What About The Hypocrites – An Excerpt.

Here’s an excerpt from Chapter Five of Going To The Sea. It’s called Leroy.

…So maybe it isn’t all my fault, I fashioned a version of God I liked better than the one peddled by guys like Leroy or the cable news hosts who bluster on about America’s Christian heritage and then tell their guests to shut up on tv. By my second month, on the porch with my bible, I discovered, the things I find infuriating about religious hypocrites, infuriated Jesus as well.

For example, many people, even non-Christians, have heard the story of the woman caught in adultery, because it includes the famous scripture:

Lucas Cranach d. Ä. - Christ and the Adulteres...

Lucas Cranach d. Ä. – Christ and the Adulteress – (Photo credit: Wikipedia)

“Let him who is without sin among you be the first to throw a stone at her.”

In John chapter eight, the woman was brought by the Pharisees – the Jewish religious leaders – before a crowd to be stoned to death.  It wasn’t a trial, because she’d been caught in the act. Incidentally, no, the man with whom she was caught was not dragged in with her, and yes that’s galling, but welcome to the Nation of Israel in the first century.

The woman, the scripture says, was in that dangerous position because the Pharisees were using her to catch Jesus violating Mosaic Law – something they were convinced his teaching did. Remember Jesus was a Jew, people called him Rabbi and under the law of Moses, adultery was a crime punishable by death.

“What do you say Jesus?” The Pharisees asked him.

Jesus knelt and wrote in the dirt with his finger. When he stood up, he said, “let him who is without sin among you be the first to throw a stone at her.” Then he bent down and drew in the dirt again. One by one the crowd dropped their rocks and dispersed until only Jesus and the woman were left. Then Jesus stood up, looked at the woman and said,

“Where are your accusers? Has no one accused you?”

“No one,” she answered.

Then Jesus said, “Neither do I. Go on your way and sin no more.”

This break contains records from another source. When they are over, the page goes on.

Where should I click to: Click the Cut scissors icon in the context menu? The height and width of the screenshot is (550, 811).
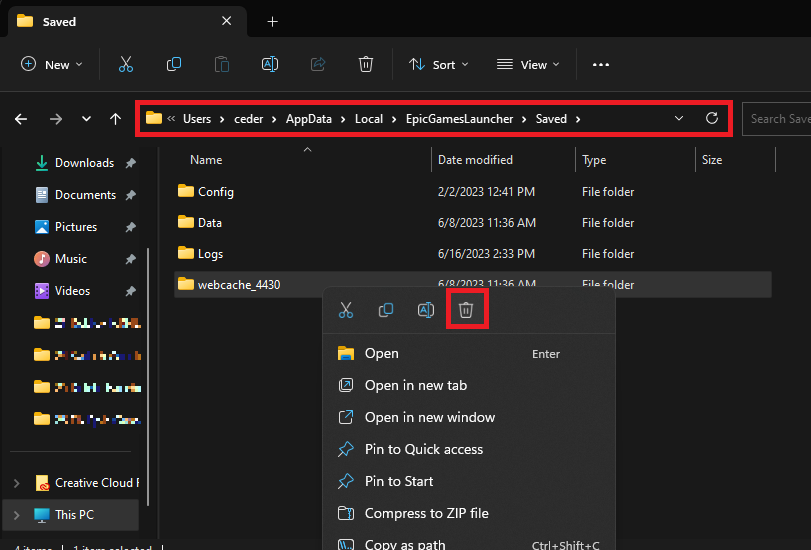click(x=346, y=310)
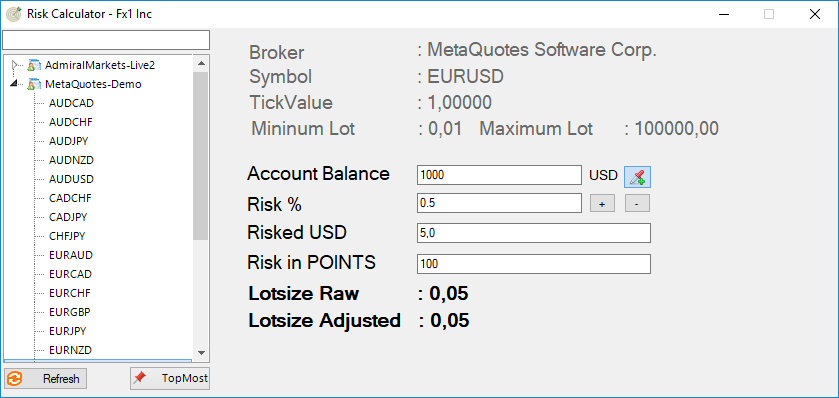This screenshot has height=398, width=839.
Task: Click the eyedropper icon beside USD
Action: [x=637, y=177]
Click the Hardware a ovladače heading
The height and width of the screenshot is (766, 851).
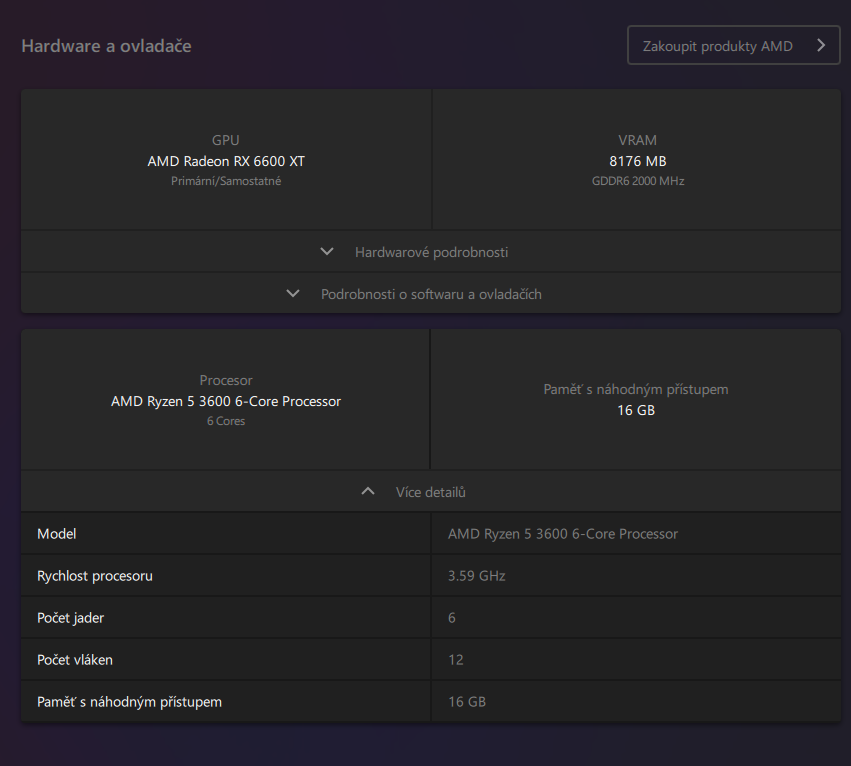106,46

Jesus didn’t ignore what the woman had done, he clearly called it sin and told her to knock it off, but he didn’t ball up with a bunch of buddies and throw rocks at her either – even though the law required it. It was the Pharisees who wanted to throw rocks, but they couldn’t because Jesus called them hypocrites and dared them to prove it.

It’s a lucky adulteress who meets Jesus in a crowd.

How many times have I objected to Christianity because “Christians are hypocrites?” But read the story again if you must. Jesus extended mercy when the law required death. He called the Pharisees hypocrites, nobody called him one. Even though the Pharisees were pious and observant, they were merciless and very unlike the God they tried to represent.

Because I never studied the Bible, I didn’t know who the Pharisees were or that they created one of the gospel’s great ironies.

I, like many people, accepted the news peddled by the Pharisees of the 21st century. So each time one of those peddlers got caught stealing money or in a hotel room, I’d gloat and think, “See Christians are hypocrites, therefore Jesus is a fraud.” That is a common but bizarre logical failure, made by people who are clearly not looking at Jesus, but rather at his chronically flawed human followers – even well-intentioned ones like Leroy.

That approach will always deliver cynicism and heartbreak because the Bible doesn’t say a decision to follow Jesus immediately transmutes our bad behavior. In fact, some translations say, once we surrender we are “impregnated” with God’s divine nature. Pregnant women will tell you it takes lots of nausea, bloating and many other things to give birth to a happy baby, but mostly it just takes time.

So are Christians hypocrites? Absolutely. So are Jews and Buddhists and Muslims and Wiccans and Vegetarians and Evolutionists and all the people who call themselves “spiritual not religious.” That’s because hypocrisy is endemic to the human condition. It is a failure, the Bible says, Jesus came specifically to address.